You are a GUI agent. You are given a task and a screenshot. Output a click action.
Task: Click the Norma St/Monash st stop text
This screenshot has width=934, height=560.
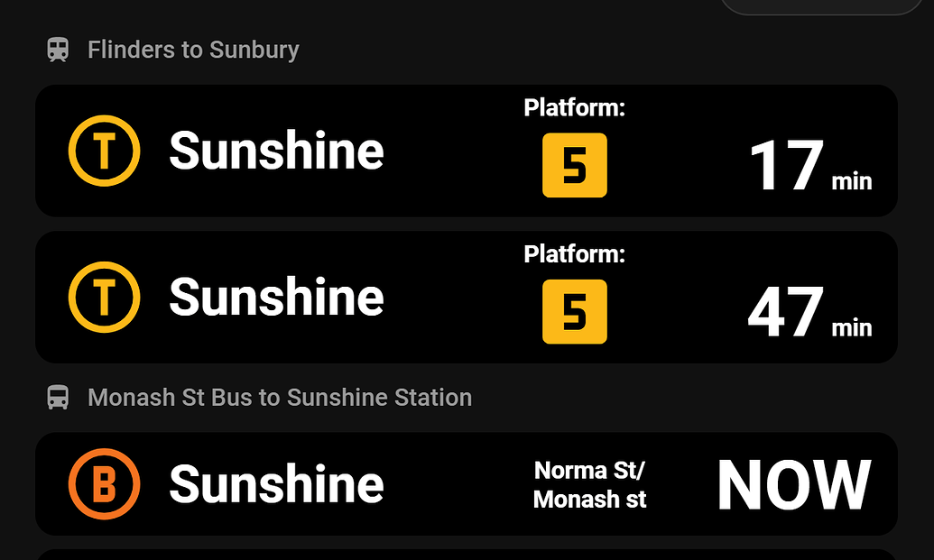point(589,484)
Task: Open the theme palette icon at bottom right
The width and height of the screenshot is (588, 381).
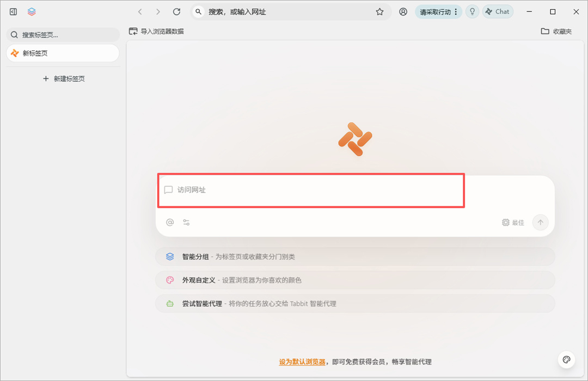Action: [566, 360]
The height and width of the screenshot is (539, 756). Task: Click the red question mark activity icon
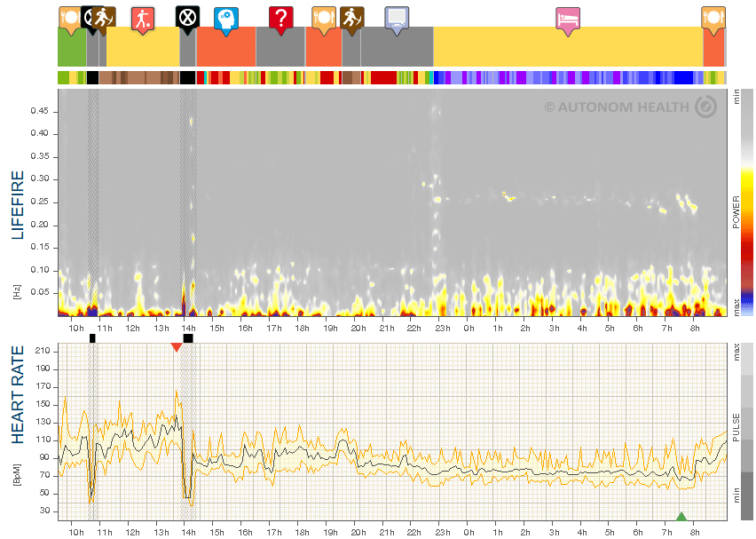pos(281,20)
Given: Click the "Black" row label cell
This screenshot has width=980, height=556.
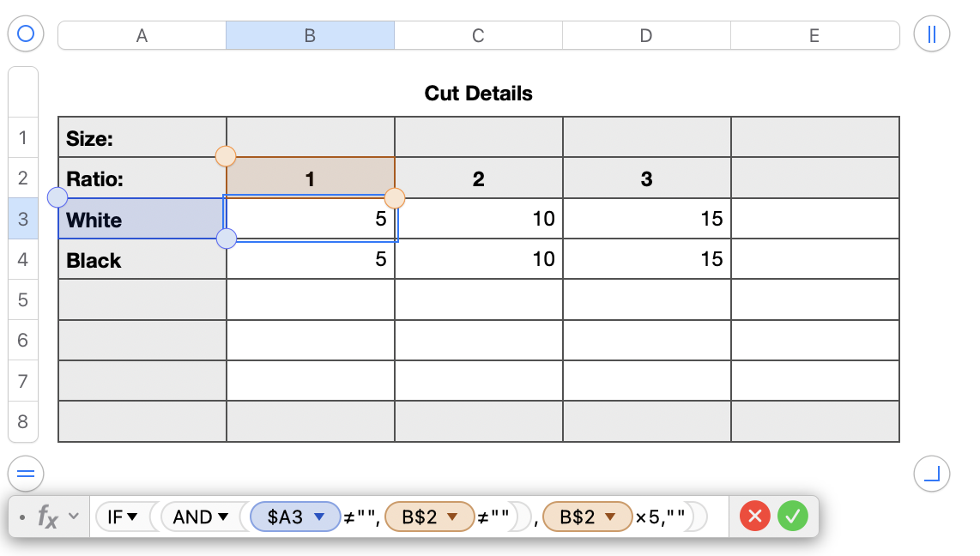Looking at the screenshot, I should tap(142, 260).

◆ **Aim of the exercise**
With the pictures removed, the entries above should be transcribed exactly.

◆ **Exercise output**
You are a GUI agent. You are given a task and a screenshot. Output a click action.
Task: Click the Norma St/Monash st stop text
This screenshot has width=934, height=560.
point(589,484)
Task: Open the theme palette icon at bottom right
The width and height of the screenshot is (588, 381).
Action: [566, 360]
The height and width of the screenshot is (539, 756). Task: Click the red question mark activity icon
pos(281,20)
Given: Click the "Black" row label cell
This screenshot has width=980, height=556.
Looking at the screenshot, I should tap(142, 260).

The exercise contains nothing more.